I'm almost done here, but before I wrap up here are some different versions of the chart - now much easier to create having done the hard work of putting it together in a more suitable format. All I need to do is apply a simple filter and I can get all sorts of interesting charts out of it.

The overall 2019 chart

2019, just for England

2019, just for Scotland

Coloured using 2010 results

Constits that are 25% + non-white

The 100 oldest constituencies

Lab in 2017 but Con in 2019

What colour the 2010 Lib Dem seats are now

I've put the high resolution (300dpi) versions of these charts in the new wallchart folder I created for this project, so feel free to use them as you wish. 

Well, this was quite a long post so if you read all of it then please accept my thanks and congratulations.

This was mainly about all the small things, so if you noticed the Blink 182 song references, well done - carry me home! 


Notes

The deprivation ranking is somewhat England-centric. You can read more about the new UK deprivation data I used for the new charts on Alex Parsons' repo for the project. This new iteration is all possible because of the great work Alex did. If you want to follow the method then you should definitely read his notes on this - as well as the bit on mapping (which I provided some of the text for). There are four different files you could use to create a UK-wide constituency ranking. I used the UK_IMD_E.csv file, but the overall pattern is not likely to change much when you use the others. I also used the most recent mid-year population estimates (2019) for weighting.

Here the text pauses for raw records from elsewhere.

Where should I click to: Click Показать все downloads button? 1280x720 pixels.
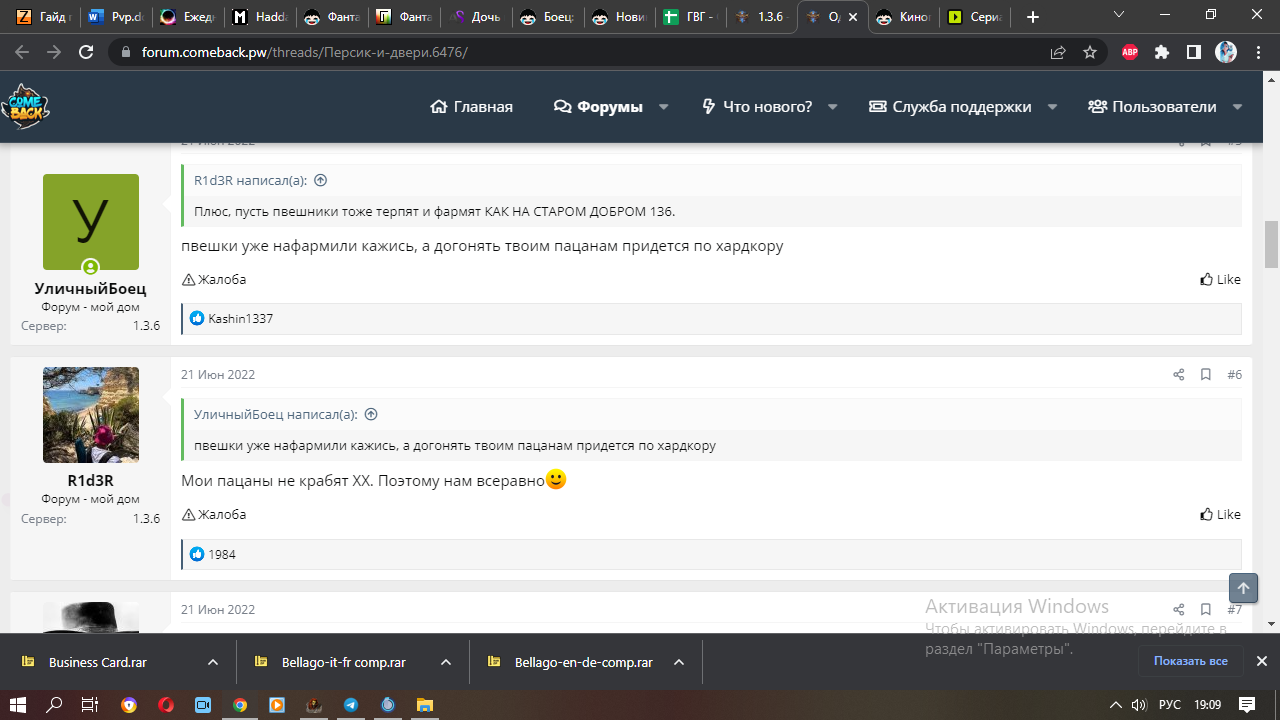(1190, 661)
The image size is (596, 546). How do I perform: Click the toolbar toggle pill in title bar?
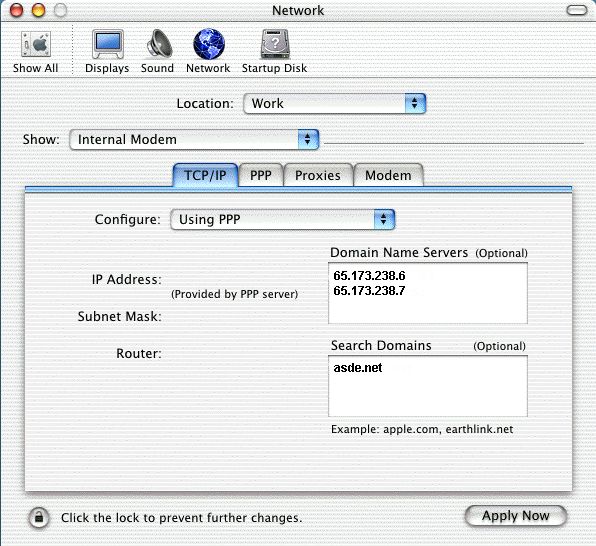[577, 10]
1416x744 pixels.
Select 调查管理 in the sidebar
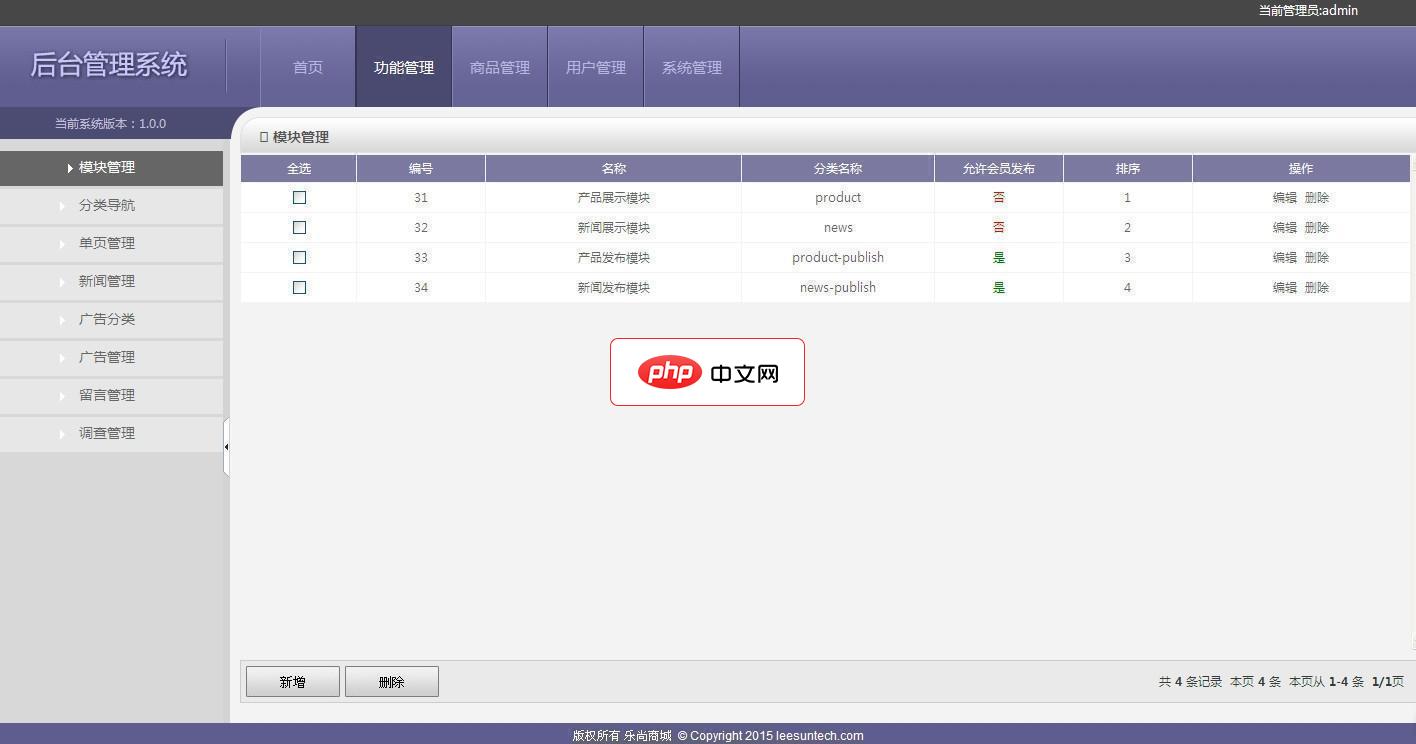point(107,433)
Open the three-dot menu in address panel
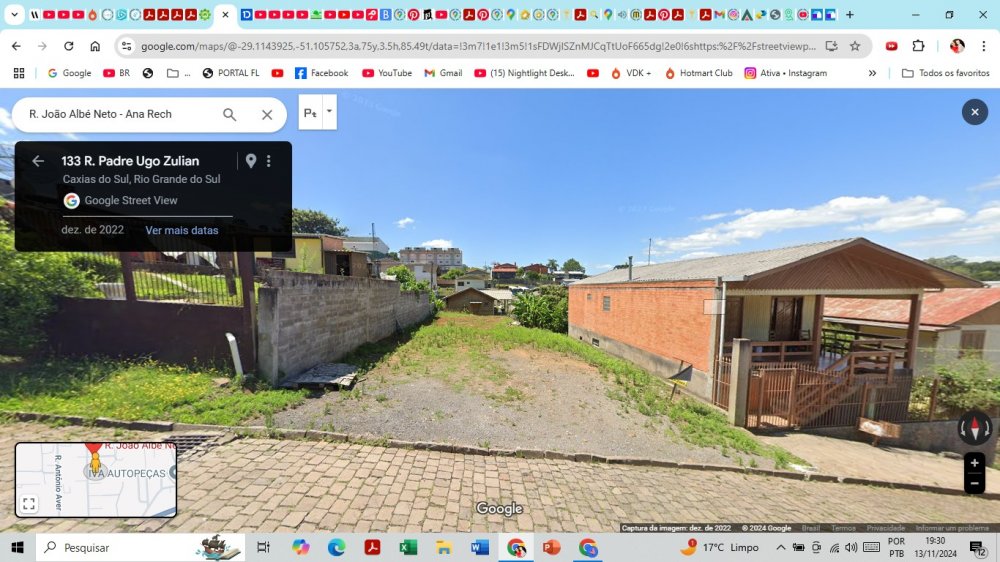The width and height of the screenshot is (1000, 562). tap(268, 161)
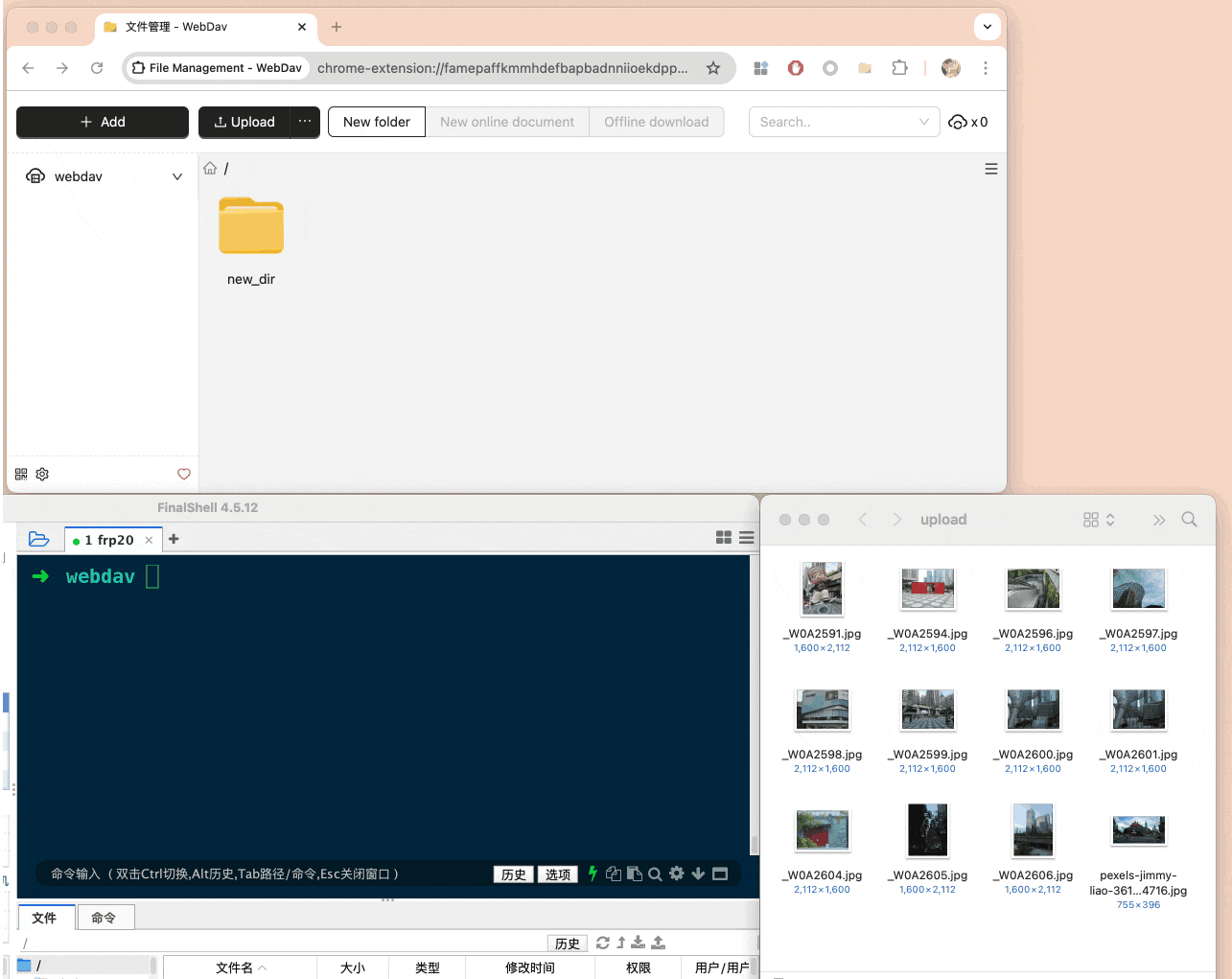
Task: Bookmark this page with the star icon
Action: point(713,68)
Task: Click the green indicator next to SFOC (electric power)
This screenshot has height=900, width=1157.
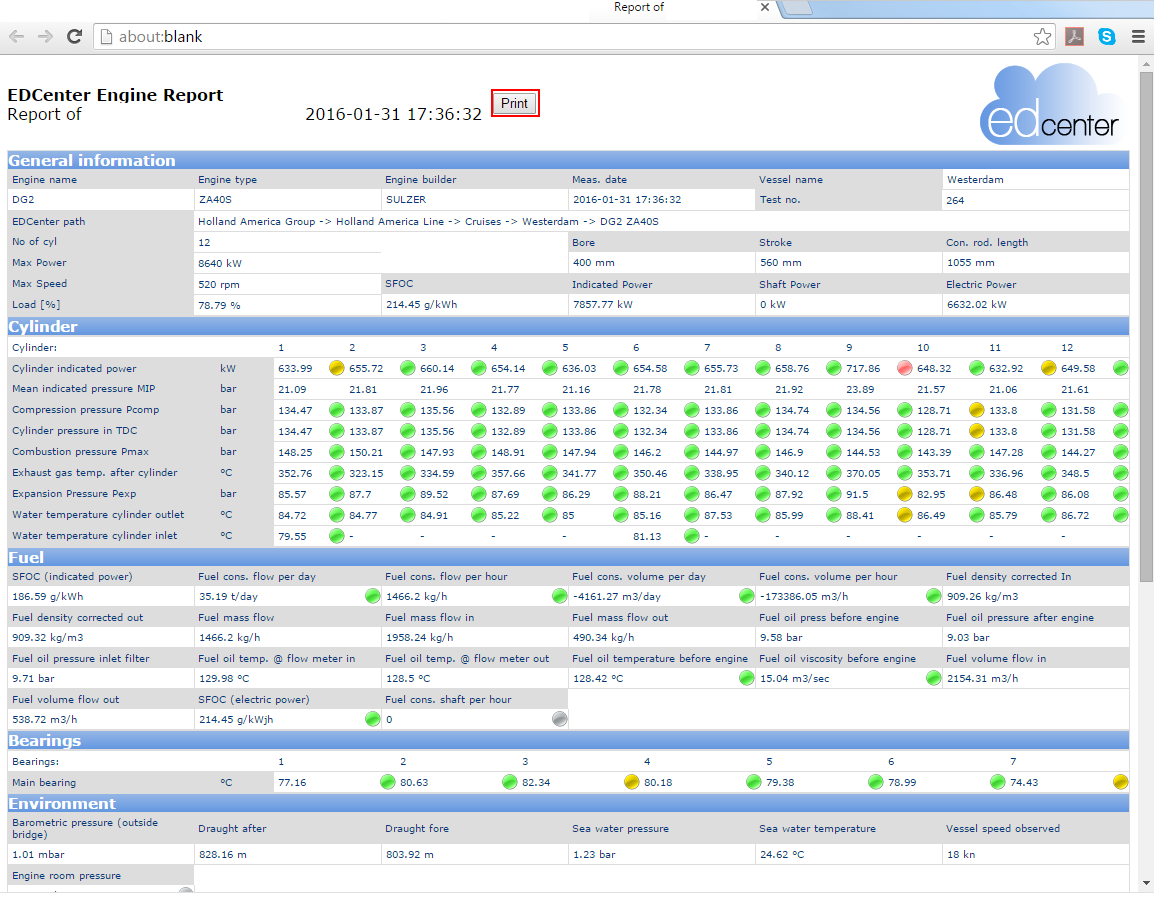Action: click(373, 719)
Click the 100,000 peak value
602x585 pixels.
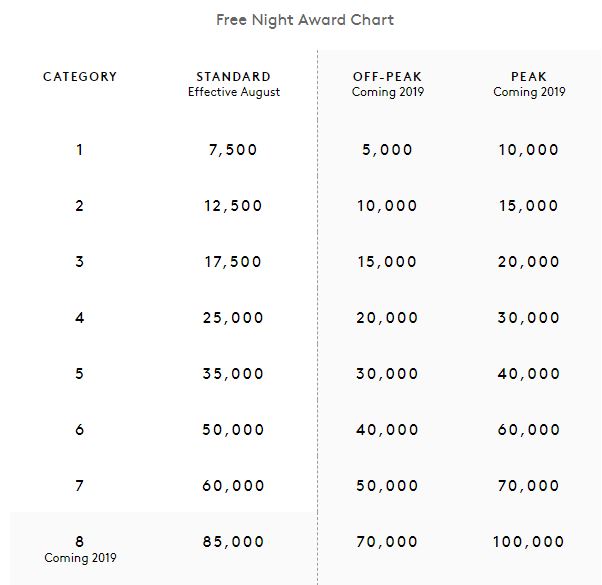[529, 542]
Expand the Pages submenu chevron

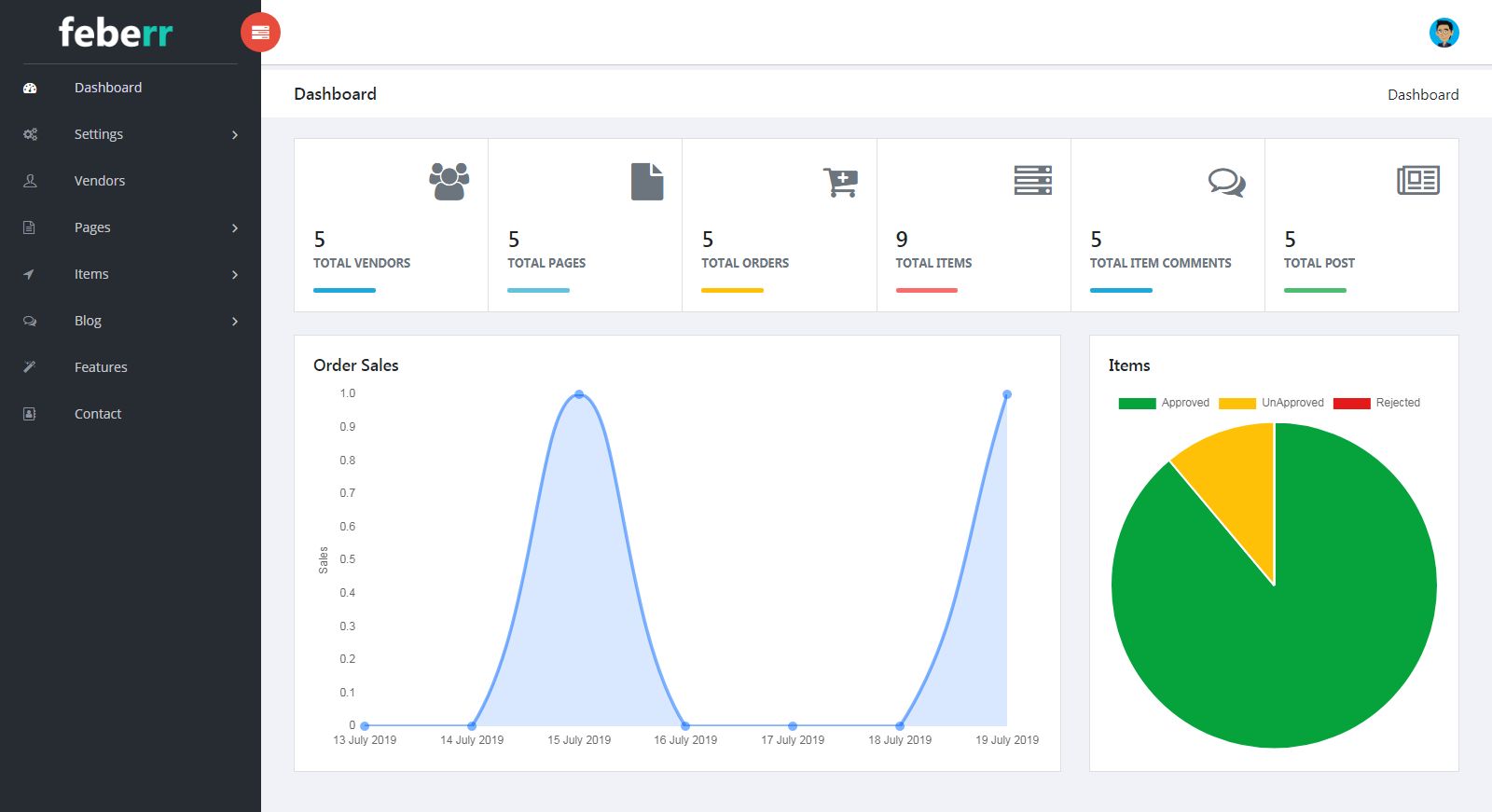click(x=235, y=228)
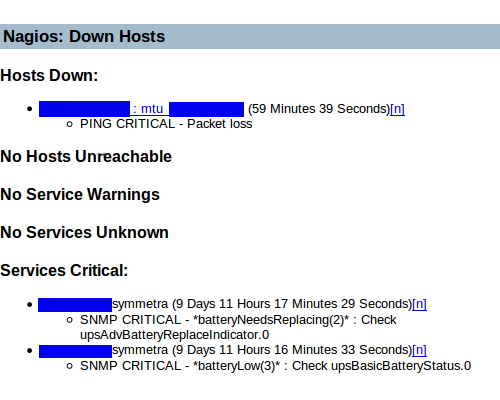
Task: Click redacted host name before first symmetra
Action: pyautogui.click(x=75, y=305)
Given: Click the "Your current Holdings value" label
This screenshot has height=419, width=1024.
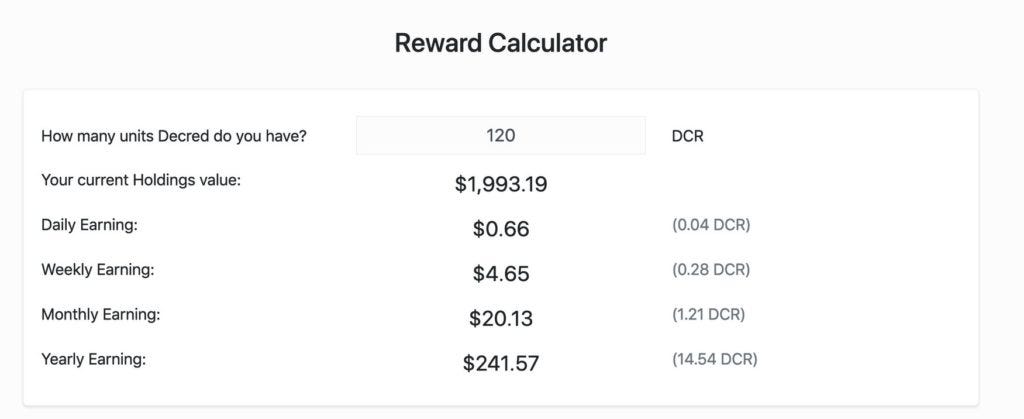Looking at the screenshot, I should coord(141,180).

The individual ranks of constituencies are likely to move slightly up and down if you use a different method but, on the whole, I am confident they are in the right place. 

Feel free to use, re-use, improve or otherwise adapt this - I know there are many, many people with better skills and ideas than me so this is very much a starting point.

If I spot any typos or other errors I'll back later to clean them up.